SALT LAKE CITY, Utah (ABC4 News) – Some employers who are trying to pay their unemployed workers from funds they received through the Paycheck Protection Program are seeing push back from their employees.
As funds from the PPP come in, employers are supposed to use that money to pay their workers, but some are reporting their employees do not want to be paid because they are receiving more money collecting unemployment.

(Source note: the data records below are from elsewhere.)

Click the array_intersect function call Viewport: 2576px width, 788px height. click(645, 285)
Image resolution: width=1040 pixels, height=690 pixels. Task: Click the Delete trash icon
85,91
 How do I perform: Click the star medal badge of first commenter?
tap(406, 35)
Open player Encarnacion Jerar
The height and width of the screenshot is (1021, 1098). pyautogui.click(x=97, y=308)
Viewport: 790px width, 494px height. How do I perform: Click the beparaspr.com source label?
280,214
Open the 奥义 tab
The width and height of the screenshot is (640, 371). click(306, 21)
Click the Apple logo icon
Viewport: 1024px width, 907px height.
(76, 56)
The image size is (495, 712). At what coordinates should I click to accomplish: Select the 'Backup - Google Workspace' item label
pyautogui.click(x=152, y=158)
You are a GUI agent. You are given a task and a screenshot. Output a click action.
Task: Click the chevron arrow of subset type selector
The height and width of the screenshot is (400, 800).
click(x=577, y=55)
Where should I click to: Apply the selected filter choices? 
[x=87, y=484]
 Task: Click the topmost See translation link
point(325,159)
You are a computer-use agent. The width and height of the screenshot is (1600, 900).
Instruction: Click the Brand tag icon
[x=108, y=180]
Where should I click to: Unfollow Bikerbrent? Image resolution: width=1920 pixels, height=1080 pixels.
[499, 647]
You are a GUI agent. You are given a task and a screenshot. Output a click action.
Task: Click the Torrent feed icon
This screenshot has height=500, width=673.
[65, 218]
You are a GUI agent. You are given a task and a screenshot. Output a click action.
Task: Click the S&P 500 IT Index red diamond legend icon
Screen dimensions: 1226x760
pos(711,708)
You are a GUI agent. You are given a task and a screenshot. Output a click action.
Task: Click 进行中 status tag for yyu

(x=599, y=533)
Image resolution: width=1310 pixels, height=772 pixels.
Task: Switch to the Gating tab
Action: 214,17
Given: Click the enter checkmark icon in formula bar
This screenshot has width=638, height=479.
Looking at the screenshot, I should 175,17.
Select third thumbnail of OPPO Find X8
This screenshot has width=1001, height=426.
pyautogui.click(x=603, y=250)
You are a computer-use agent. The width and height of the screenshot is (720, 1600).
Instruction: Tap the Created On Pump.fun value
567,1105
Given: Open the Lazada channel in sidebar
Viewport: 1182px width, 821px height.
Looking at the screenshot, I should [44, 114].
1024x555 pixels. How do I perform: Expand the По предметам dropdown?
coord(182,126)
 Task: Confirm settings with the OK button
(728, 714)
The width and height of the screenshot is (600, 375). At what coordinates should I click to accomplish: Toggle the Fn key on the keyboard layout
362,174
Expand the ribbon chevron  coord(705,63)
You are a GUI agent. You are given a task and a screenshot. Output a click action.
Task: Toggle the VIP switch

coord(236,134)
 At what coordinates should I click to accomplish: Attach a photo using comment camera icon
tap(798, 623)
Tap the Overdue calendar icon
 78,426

Under normal state funded unemployment insurance, laid off or fired employees receive a weekly amount (maximum $496 based on prior period income reporting). But with the implementation of the CARES Act due to the coronavirus pandemic, those on unemployment are now receiving an additional $600 per week through July 31 or when they return to work, whichever is sooner.
Brooke Porter Coles with the Department of Workforce Services said if an individual receives a paycheck, including from their employer through a PPP loan, they must report that in their weekly unemployment claim, but said that will not take them off unemployment.
“Their unemployment benefits for that week will be prorated to reflect the amount they earned from the paycheck,” said Coles. “They will not be removed from unemployment benefits, unless they have returned to full employment.”
Employers are required to use that money to pay their employees as outlined in the policies set up when the program was implemented so employers are doing the right thing by issuing them paychecks.
Right now, however, the Small Business Administration said they have ran out of the $349 billion funded for the PPP program.
Monday Congress stalled during discussions on more funding for the program however on Tuesday they moved one step closer to re-filling the Paycheck Protection Program when the Senate passed a $483 billion coronavirus aid package. The House is expected to vote on it later this week.